In inactive individuals with overweight and obesity, a 12-wk exercise intervention reduced wanting scores for high-fat foods and trait binge eating relative to nonexercising controls. A reduction in trait disinhibition with exercise was apparent but to a lesser degree. The intervention improved body composition in the exercisers compared with the nonexercising controls. Taken together with previous work on the effect of physical activity on appetite, our cautious interpretation is that exercise training, in general, enhances appetite control through an effect on homeostatic and hedonic processes occurring around an eating episode and has an improved effect on more enduring eating behavior traits promoting overconsumption. Whether these trait effects are dependent on changes in body weight/composition remains to be fully understood. Furthermore, it cannot be claimed that such an improvement will be seen in all people undertaking exercise. The effects of exercise on the body are complex and involve simultaneous physiological adjustments. Effects should be treated cautiously, and our modest interpretation is that exercise has the potential to generate biological signals that cause adaptation to the dietary environment; this will be greater in some individuals than in others. Despite the degree of uncertainty in the outcomes, we feel that it is important to continue to attempt to understand a complicated situation and to openly debate the findings.
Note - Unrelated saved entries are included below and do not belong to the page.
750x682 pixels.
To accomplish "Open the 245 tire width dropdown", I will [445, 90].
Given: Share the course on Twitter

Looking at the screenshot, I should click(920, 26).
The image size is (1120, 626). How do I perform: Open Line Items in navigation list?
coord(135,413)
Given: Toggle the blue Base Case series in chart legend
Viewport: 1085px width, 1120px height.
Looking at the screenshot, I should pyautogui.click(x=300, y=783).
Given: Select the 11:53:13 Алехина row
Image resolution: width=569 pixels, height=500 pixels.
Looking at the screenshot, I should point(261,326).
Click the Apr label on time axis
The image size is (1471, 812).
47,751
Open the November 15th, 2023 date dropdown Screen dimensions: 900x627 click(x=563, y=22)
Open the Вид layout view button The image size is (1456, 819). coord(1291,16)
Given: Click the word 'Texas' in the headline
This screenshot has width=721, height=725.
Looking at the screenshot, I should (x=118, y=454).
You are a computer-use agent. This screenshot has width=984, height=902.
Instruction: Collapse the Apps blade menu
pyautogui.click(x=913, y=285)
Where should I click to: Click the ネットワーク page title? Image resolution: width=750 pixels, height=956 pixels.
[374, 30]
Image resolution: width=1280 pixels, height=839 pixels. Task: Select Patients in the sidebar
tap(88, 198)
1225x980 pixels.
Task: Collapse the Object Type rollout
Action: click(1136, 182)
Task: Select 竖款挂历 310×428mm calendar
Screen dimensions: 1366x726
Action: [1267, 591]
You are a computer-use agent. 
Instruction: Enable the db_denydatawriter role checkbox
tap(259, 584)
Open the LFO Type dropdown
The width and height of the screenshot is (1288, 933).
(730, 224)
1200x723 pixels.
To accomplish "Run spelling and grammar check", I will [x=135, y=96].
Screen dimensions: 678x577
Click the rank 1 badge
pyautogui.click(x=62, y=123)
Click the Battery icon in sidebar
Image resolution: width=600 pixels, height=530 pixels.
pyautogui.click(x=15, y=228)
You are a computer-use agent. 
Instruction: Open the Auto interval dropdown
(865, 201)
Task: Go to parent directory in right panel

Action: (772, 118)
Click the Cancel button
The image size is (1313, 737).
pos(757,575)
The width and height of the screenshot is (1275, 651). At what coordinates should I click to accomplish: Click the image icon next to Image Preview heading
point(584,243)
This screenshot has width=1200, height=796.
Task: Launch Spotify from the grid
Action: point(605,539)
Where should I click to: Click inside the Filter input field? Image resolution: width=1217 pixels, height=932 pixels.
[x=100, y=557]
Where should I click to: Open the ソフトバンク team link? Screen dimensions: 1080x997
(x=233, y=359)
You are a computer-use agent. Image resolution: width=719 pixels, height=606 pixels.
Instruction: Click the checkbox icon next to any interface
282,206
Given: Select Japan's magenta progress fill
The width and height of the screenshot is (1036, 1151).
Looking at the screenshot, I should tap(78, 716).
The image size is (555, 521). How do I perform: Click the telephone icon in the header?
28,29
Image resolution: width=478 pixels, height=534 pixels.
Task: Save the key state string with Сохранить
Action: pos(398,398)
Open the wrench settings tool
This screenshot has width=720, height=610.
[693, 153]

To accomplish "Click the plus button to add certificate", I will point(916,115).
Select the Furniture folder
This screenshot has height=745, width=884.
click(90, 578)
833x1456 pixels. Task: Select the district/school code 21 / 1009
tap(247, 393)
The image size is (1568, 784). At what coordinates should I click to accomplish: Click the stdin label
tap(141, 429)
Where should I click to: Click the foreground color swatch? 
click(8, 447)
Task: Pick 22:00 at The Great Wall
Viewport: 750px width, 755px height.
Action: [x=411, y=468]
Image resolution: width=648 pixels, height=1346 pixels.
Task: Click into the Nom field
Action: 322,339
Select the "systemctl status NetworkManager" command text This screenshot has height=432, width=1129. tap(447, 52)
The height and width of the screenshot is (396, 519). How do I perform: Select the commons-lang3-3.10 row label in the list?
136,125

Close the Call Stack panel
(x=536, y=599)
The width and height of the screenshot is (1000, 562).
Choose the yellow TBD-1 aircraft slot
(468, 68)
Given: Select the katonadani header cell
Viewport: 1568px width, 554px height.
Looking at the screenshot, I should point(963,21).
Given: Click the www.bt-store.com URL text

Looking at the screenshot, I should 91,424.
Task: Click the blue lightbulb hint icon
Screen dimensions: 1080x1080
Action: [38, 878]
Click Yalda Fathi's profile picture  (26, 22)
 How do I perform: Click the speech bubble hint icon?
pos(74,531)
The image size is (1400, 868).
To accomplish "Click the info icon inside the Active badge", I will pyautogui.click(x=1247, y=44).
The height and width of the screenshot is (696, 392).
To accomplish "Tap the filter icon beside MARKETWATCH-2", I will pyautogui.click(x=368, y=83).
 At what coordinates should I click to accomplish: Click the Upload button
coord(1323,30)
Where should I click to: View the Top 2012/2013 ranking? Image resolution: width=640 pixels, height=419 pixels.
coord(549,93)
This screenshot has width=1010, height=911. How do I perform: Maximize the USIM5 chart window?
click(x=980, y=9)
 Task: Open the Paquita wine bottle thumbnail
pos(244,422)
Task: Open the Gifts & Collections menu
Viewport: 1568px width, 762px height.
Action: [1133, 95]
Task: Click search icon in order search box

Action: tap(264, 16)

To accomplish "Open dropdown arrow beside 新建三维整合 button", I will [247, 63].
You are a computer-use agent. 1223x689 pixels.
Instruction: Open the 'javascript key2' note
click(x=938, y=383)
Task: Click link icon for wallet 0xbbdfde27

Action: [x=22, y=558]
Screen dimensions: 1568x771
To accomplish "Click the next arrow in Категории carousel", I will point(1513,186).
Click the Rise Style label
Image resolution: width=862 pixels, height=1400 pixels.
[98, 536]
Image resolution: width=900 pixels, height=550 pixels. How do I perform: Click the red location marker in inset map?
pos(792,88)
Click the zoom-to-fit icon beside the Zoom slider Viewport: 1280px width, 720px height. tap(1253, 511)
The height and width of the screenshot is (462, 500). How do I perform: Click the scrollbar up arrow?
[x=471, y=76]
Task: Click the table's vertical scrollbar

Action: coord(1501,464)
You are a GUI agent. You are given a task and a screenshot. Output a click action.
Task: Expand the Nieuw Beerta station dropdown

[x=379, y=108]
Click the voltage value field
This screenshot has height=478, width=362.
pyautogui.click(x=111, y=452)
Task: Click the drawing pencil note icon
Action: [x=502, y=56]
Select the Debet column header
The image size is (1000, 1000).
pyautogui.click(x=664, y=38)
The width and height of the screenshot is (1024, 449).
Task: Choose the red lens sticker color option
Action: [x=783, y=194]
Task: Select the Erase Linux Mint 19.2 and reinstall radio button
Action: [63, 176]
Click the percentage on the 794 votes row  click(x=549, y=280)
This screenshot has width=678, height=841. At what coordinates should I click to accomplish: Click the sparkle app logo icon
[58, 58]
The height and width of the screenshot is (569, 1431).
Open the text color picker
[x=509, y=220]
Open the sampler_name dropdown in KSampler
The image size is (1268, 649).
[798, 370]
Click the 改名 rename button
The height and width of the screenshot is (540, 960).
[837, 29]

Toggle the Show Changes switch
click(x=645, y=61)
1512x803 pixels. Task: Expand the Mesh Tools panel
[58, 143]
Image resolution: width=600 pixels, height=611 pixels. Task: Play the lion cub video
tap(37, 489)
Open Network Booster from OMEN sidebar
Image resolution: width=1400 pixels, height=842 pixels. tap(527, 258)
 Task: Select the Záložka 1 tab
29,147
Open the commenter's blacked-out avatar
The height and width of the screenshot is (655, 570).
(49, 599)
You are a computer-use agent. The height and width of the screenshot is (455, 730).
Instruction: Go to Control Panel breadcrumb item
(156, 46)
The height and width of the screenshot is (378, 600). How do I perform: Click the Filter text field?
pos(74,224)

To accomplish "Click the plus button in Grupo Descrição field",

Research relating to this study was funded by Biotechnology and Biological Sciences Research Council (DRINC) grant no. BB/G005524/1 and European Union Seventh Framework Programme (FP7/2007–2013) under grant agreement no. 266408 “Full4Health.” Neither funding body had a role in the design, analysis, or writing of this article.
C. G., J. B., G. F., and P. C. contributed to the study design; M. H., C. G., and P. C. contributed to the data collection; K. B. and G. F. contributed to the data analyses; K. B., M. H., C. G., P. O., J. B., and G. F. contributed to the interpretation of data and writing of the manuscript. All authors read and approved the final version of the manuscript.
The authors declare no conflicts of interest. The results of the present study do not constitute endorsement by the American College of Sports Medicine and are presented clearly, honestly, and without fabrication, falsification, or inappropriate data manipulation.